● **RECORDS SUPPLIED**:
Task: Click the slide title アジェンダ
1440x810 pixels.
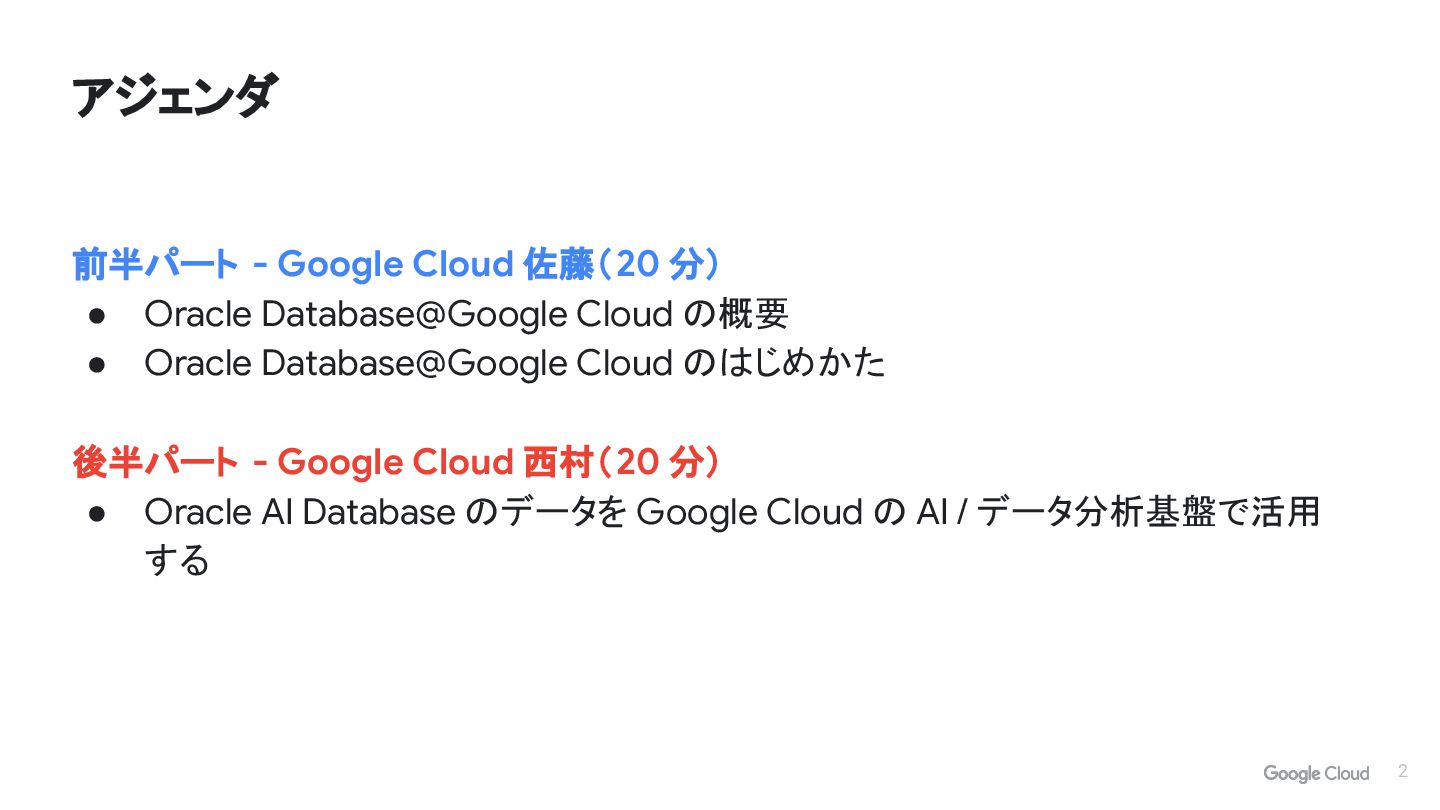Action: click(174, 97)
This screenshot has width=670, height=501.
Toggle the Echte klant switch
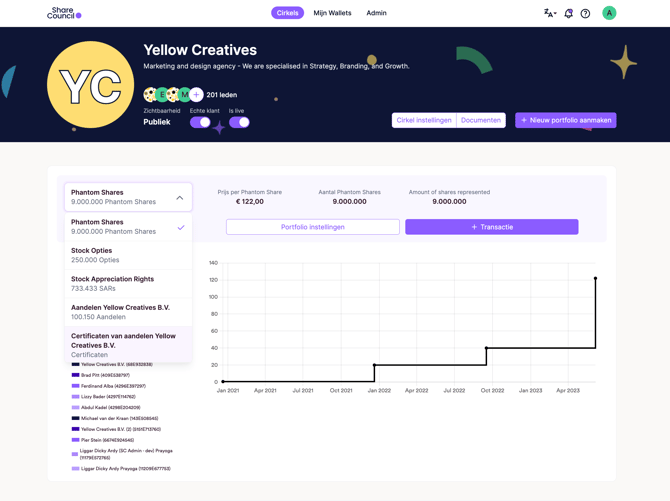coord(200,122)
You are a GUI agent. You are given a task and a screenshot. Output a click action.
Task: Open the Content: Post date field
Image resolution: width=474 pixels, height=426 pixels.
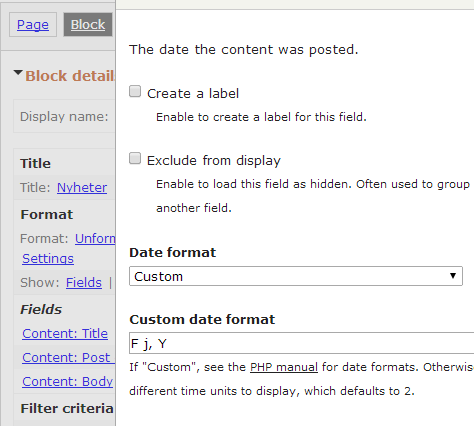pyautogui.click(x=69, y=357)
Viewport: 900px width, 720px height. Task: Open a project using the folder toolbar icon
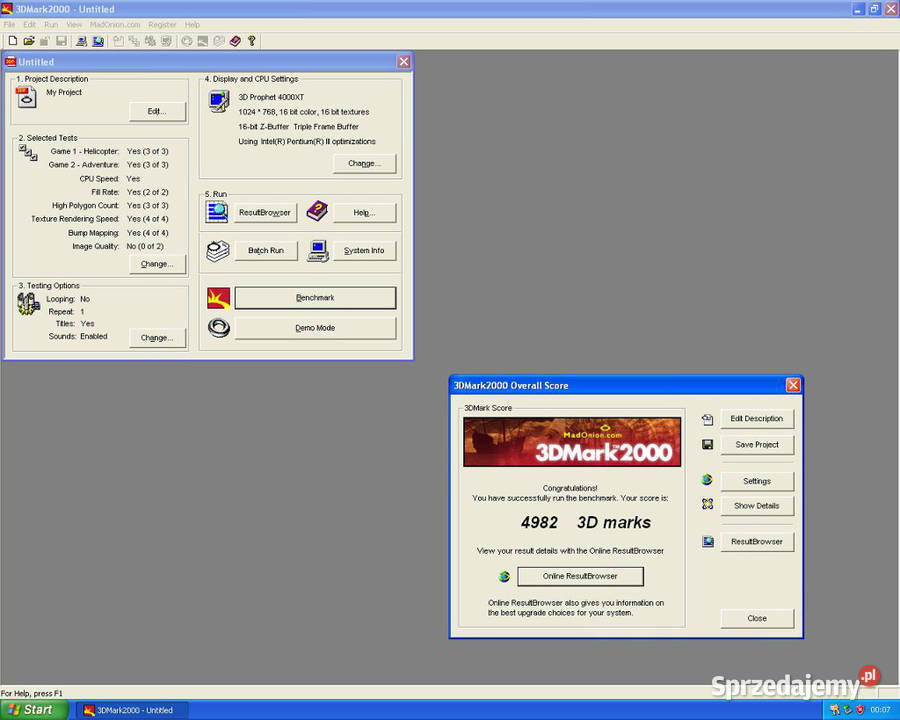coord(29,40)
==
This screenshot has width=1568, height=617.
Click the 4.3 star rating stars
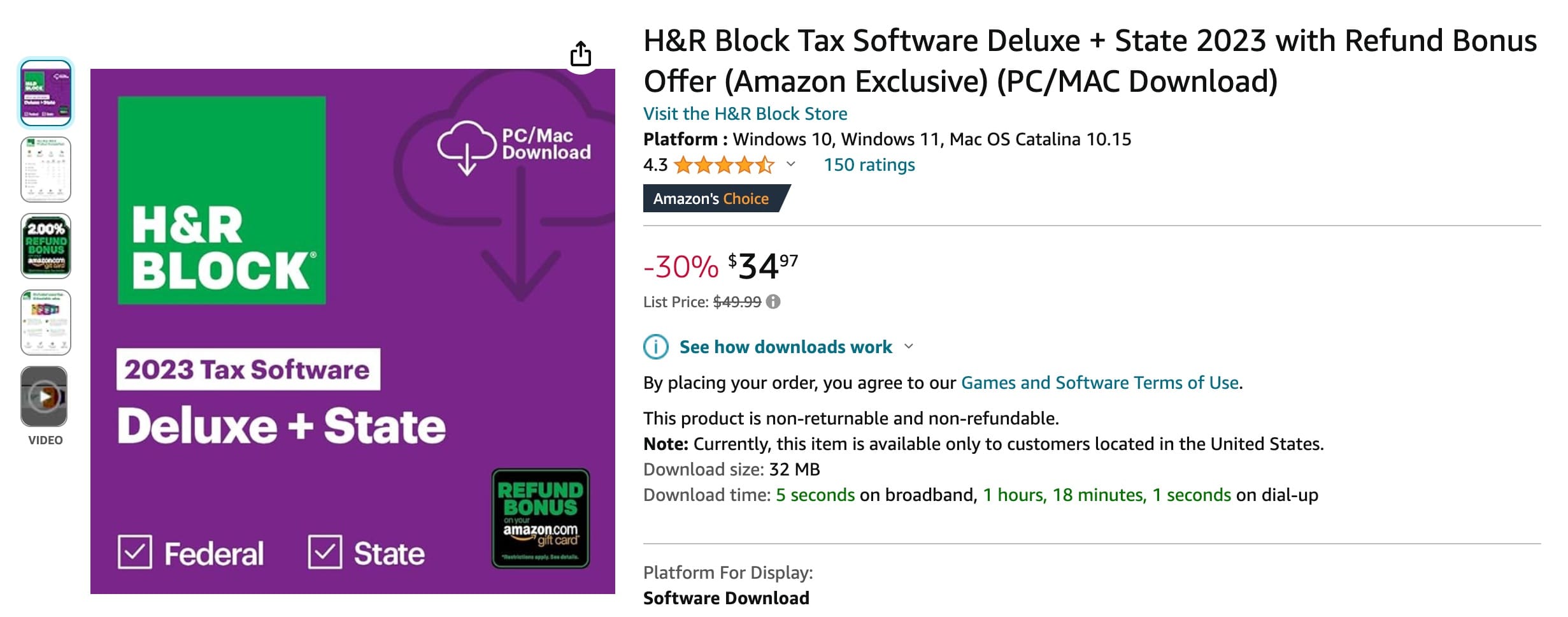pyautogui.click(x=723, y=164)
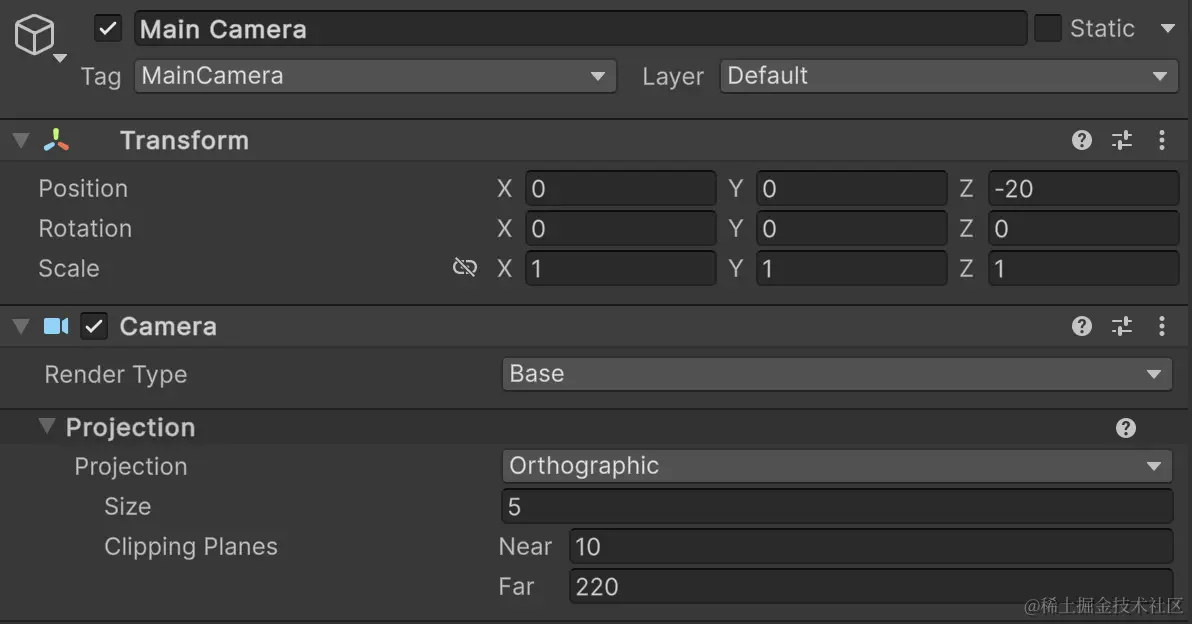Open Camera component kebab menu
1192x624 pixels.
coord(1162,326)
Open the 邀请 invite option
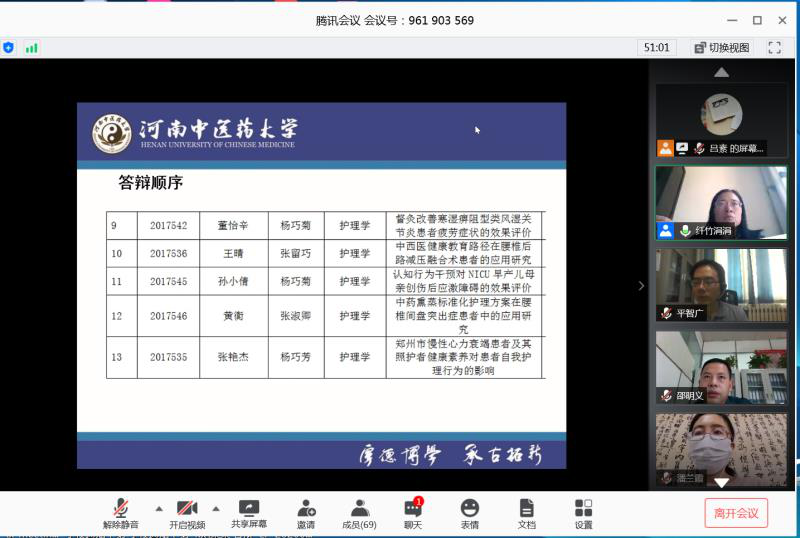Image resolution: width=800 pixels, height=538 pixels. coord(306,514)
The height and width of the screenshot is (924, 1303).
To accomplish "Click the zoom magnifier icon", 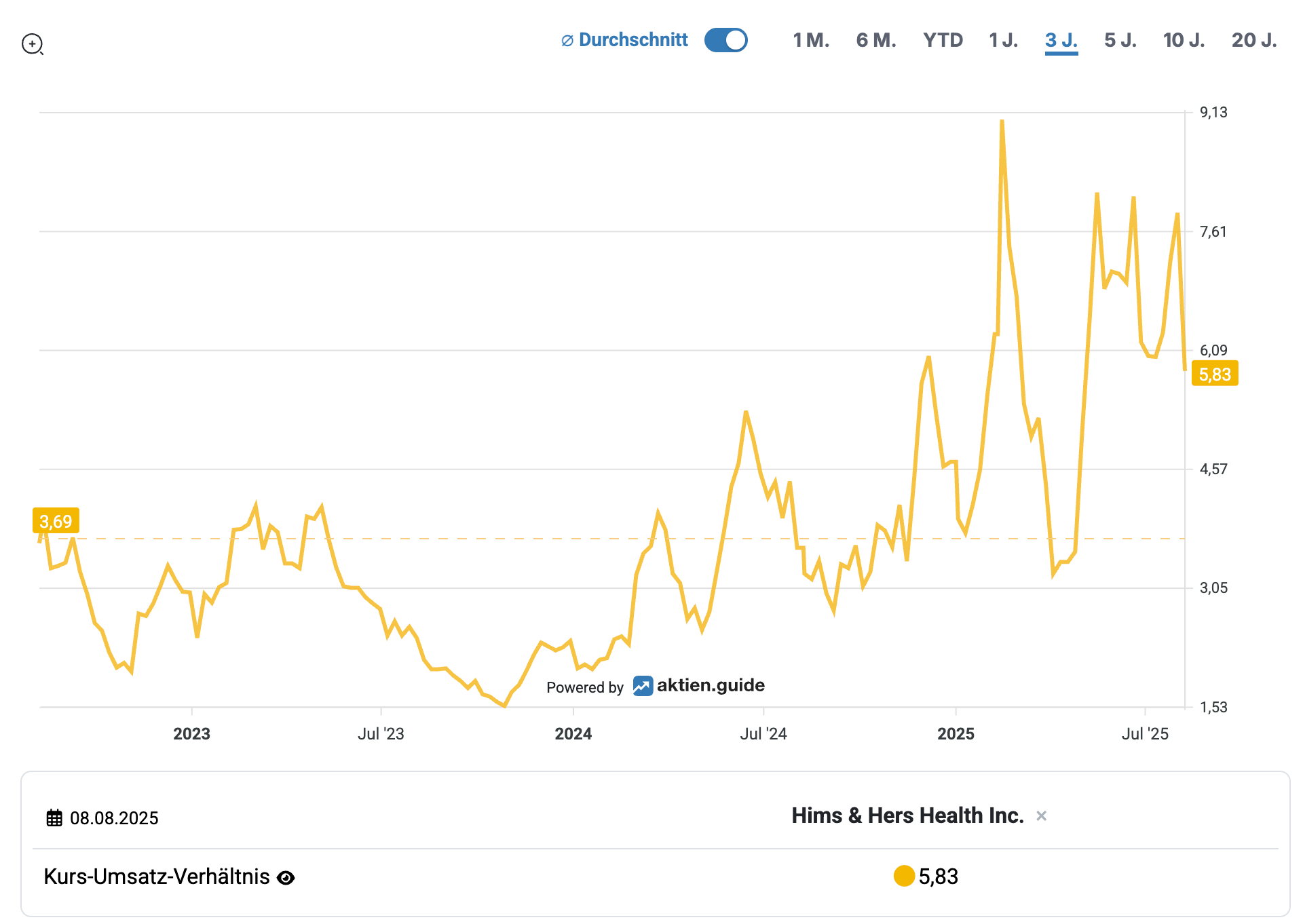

● **CHALLENGE**: Output everything from the line containing "Task: Click the slide title アジェンダ" down to the line containing "coord(29,40)" in the records above, character for character, leaving out the pictures.

● **RESPONSE**:
Task: Click the slide title アジェンダ
1440x810 pixels.
Action: click(174, 97)
This screenshot has width=670, height=501.
Toggle the Echte klant switch
coord(200,122)
You are a GUI agent. You are given a task and a screenshot. Output a click action.
Task: Open the Content: Post date field
Image resolution: width=474 pixels, height=426 pixels.
pyautogui.click(x=69, y=357)
Viewport: 900px width, 720px height. Task: Open a project using the folder toolbar icon
coord(29,40)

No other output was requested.